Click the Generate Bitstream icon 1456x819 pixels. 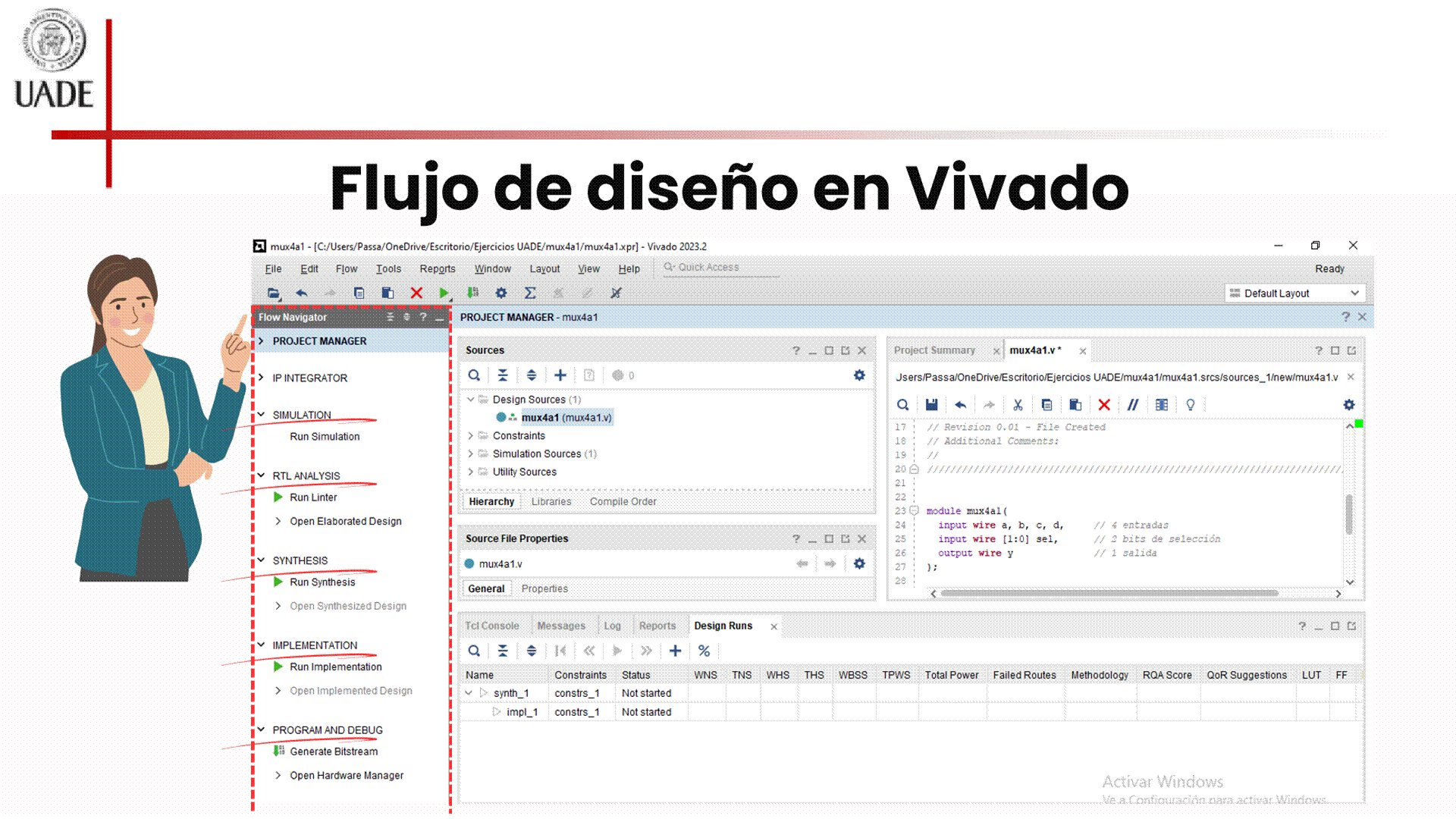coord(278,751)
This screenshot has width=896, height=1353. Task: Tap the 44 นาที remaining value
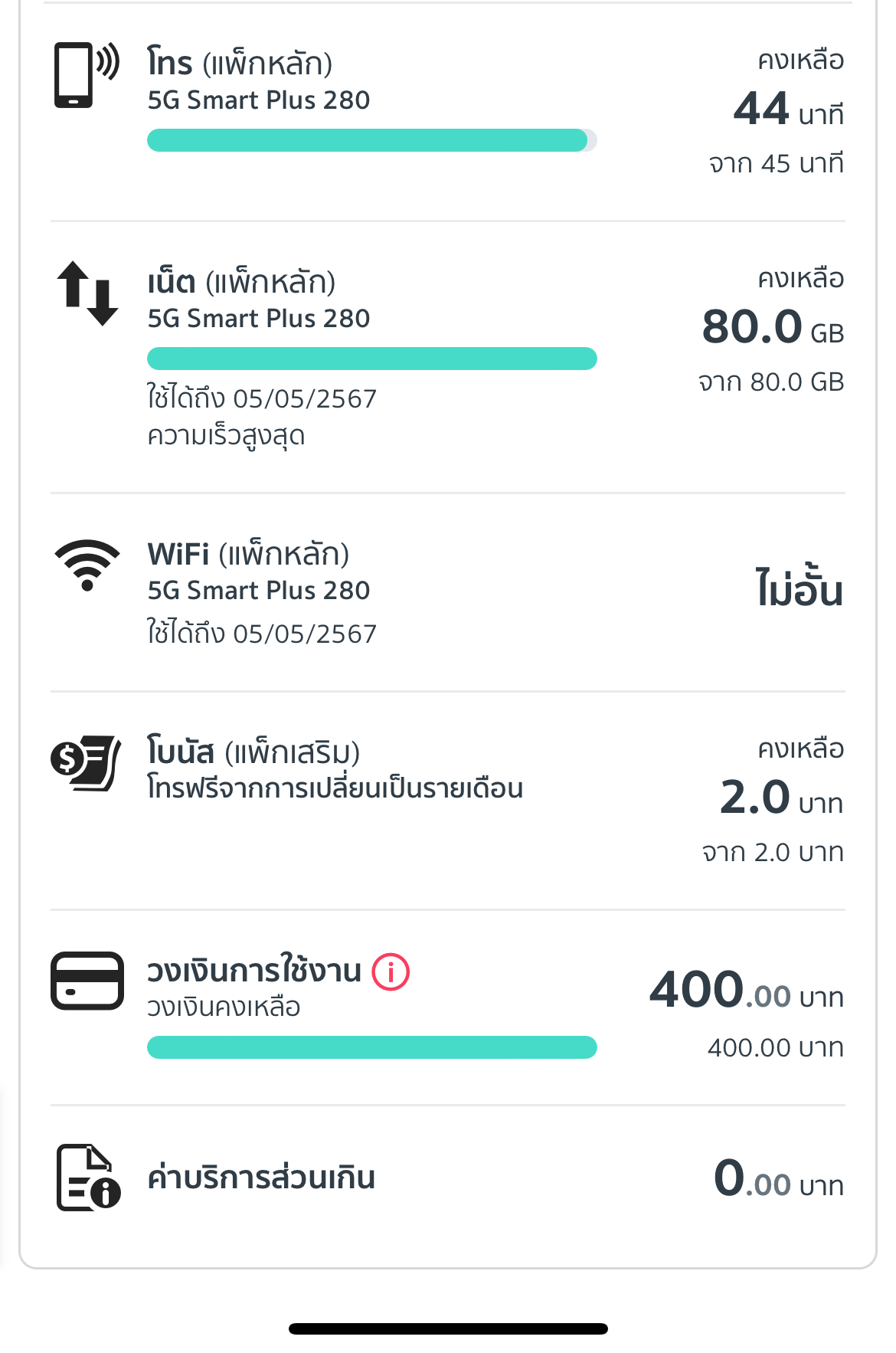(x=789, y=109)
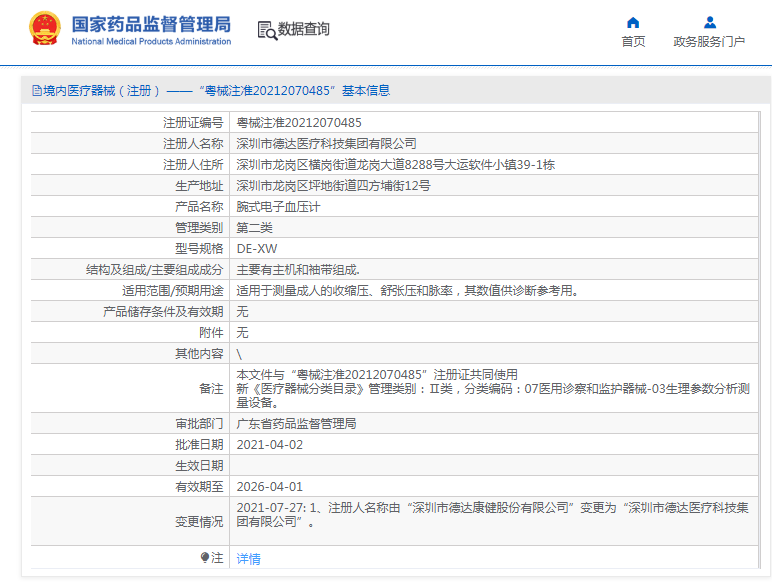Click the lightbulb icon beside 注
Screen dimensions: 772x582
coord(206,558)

::::::::

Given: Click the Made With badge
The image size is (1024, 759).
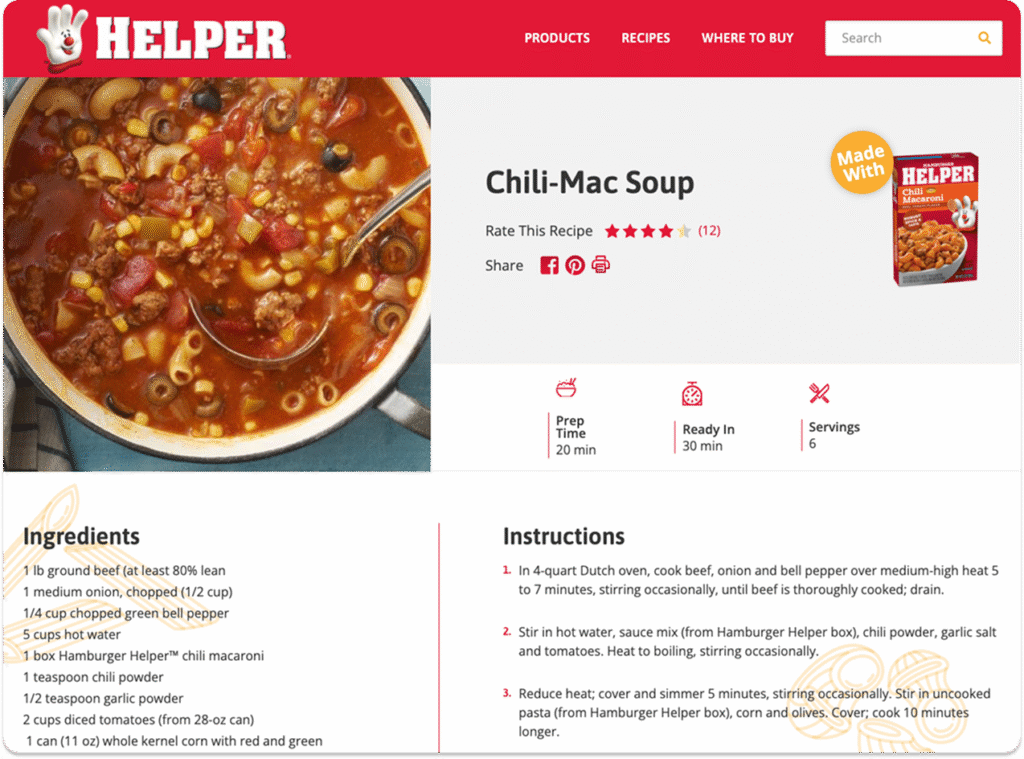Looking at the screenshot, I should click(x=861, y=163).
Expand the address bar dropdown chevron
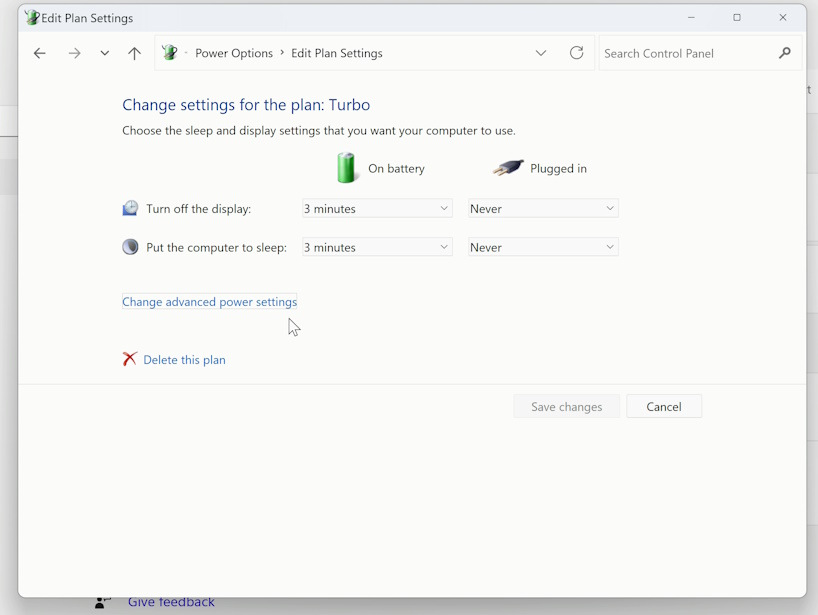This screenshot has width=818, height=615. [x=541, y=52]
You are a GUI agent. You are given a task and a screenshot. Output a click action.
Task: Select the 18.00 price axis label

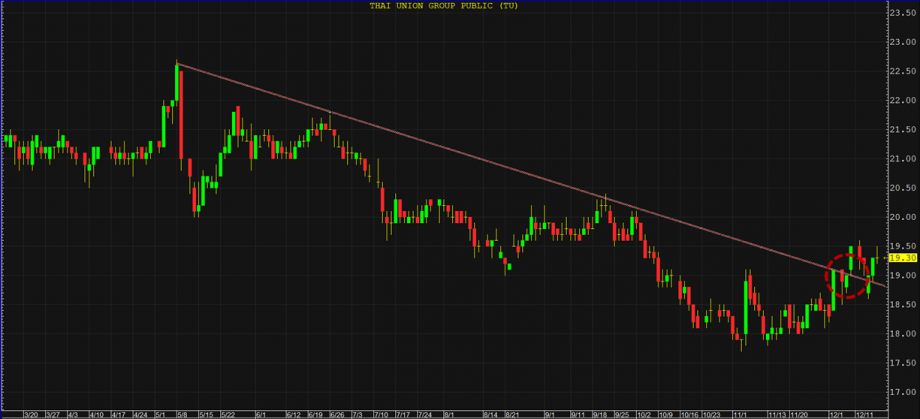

::::::::

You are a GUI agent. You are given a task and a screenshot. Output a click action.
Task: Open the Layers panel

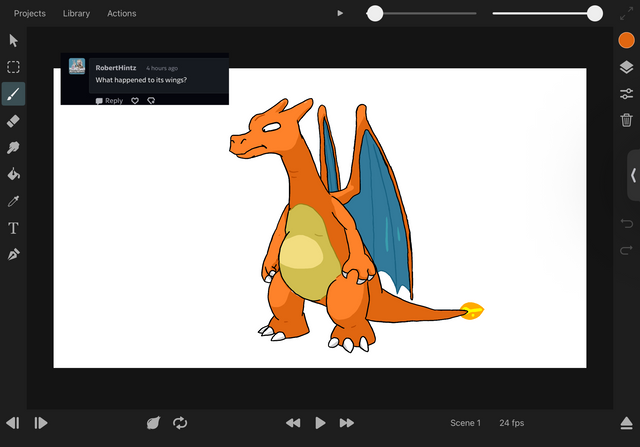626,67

::::::::

**Short exercise**.
Rewrite the data starting at the line that contains "Given: Click the Made With badge" and ending at the line that contains "Task: Select the 18.00 price axis label", swapping "address bar" for "URL bar" and keeping everything else as it is. Leave the pictures out of your answer.

**Reply**.
Given: Click the Made With badge
The image size is (1024, 759).
Looking at the screenshot, I should click(x=861, y=163).
Expand the URL bar dropdown chevron
This screenshot has width=818, height=615. [x=541, y=52]
You are a GUI agent. You are given a task and a screenshot. Output a click action.
Task: Select the 18.00 price axis label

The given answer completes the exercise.